SUPPLIED DATA
═══
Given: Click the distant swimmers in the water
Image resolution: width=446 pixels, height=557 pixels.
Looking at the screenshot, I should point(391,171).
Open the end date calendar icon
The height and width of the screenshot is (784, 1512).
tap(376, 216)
═══
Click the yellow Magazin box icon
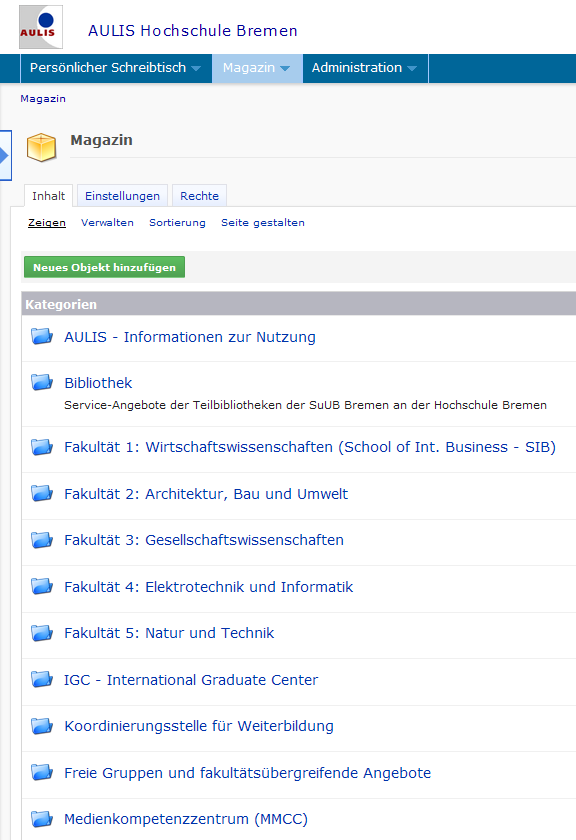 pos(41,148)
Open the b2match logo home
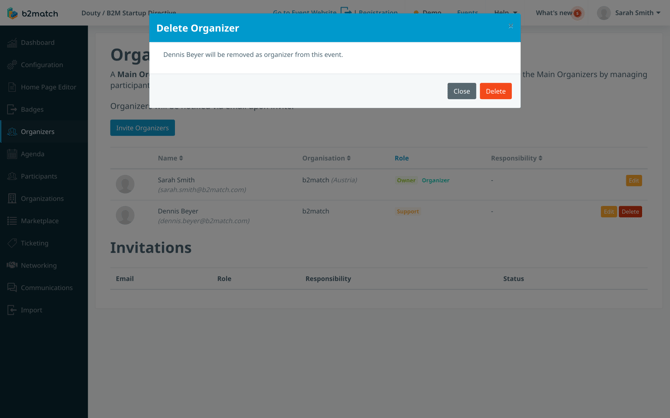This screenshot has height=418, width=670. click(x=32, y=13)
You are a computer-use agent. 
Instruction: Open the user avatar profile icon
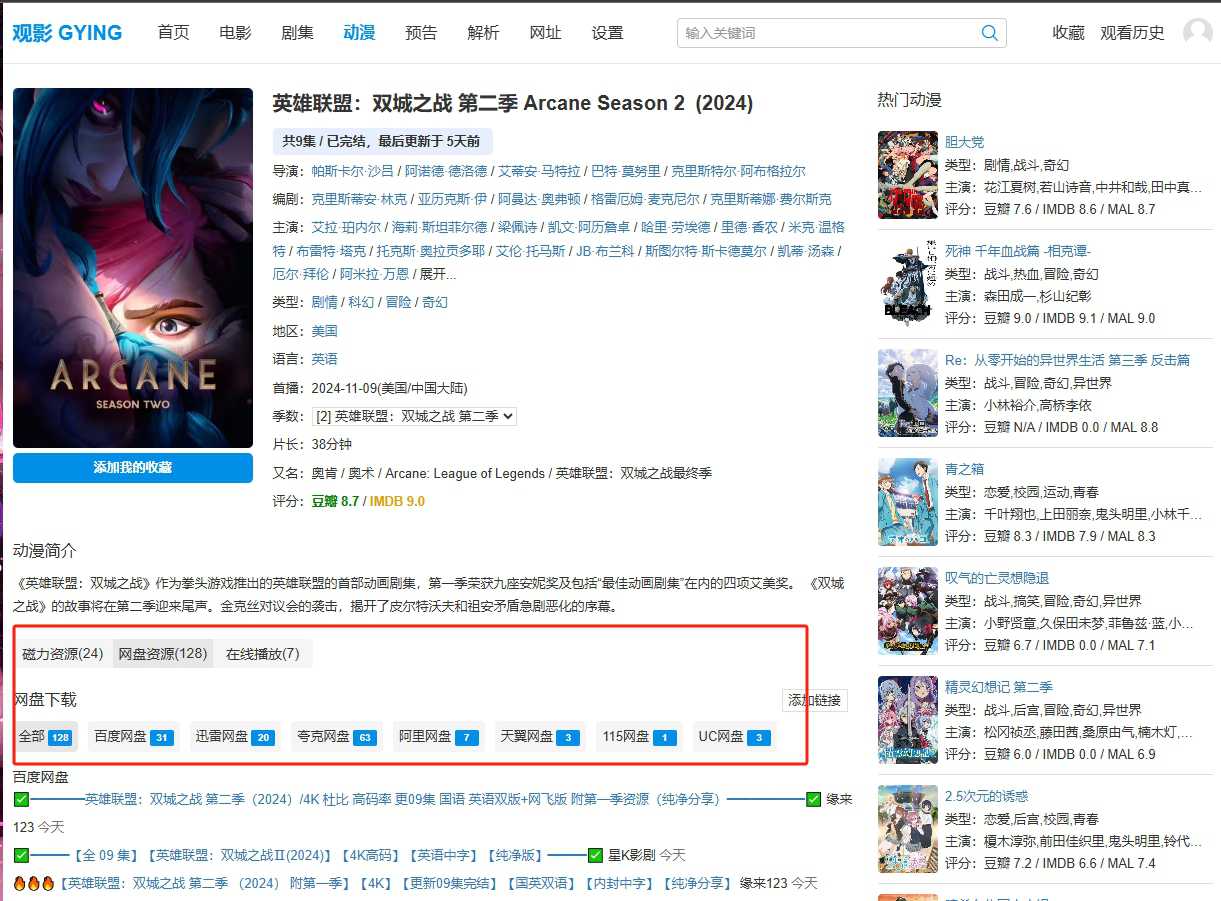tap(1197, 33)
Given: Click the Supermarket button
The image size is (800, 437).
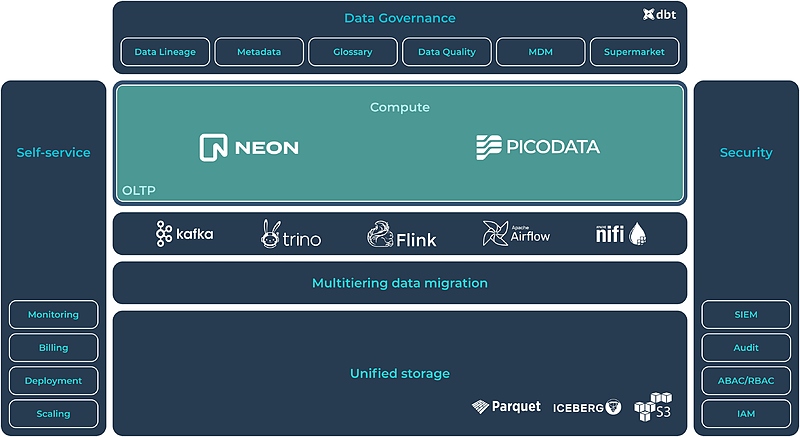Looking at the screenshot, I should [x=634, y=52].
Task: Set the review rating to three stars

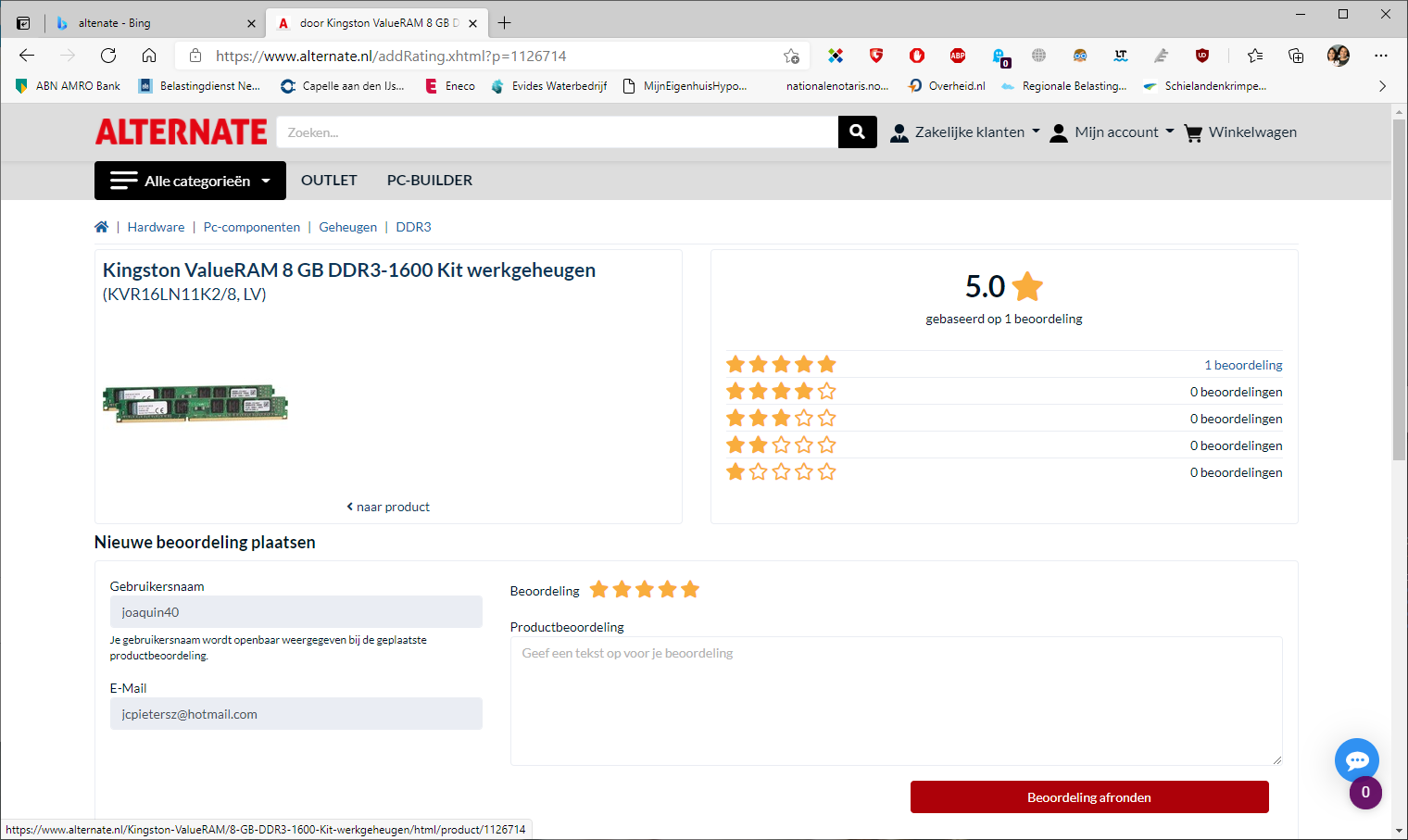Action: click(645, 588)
═══
WHAT NEEDS TO BE DONE
Whenever a line in the entries holds the word "Given", copy that line.

RESULT BELOW
Given: Click the distant swimmers in the water
Given: Click the Supermarket button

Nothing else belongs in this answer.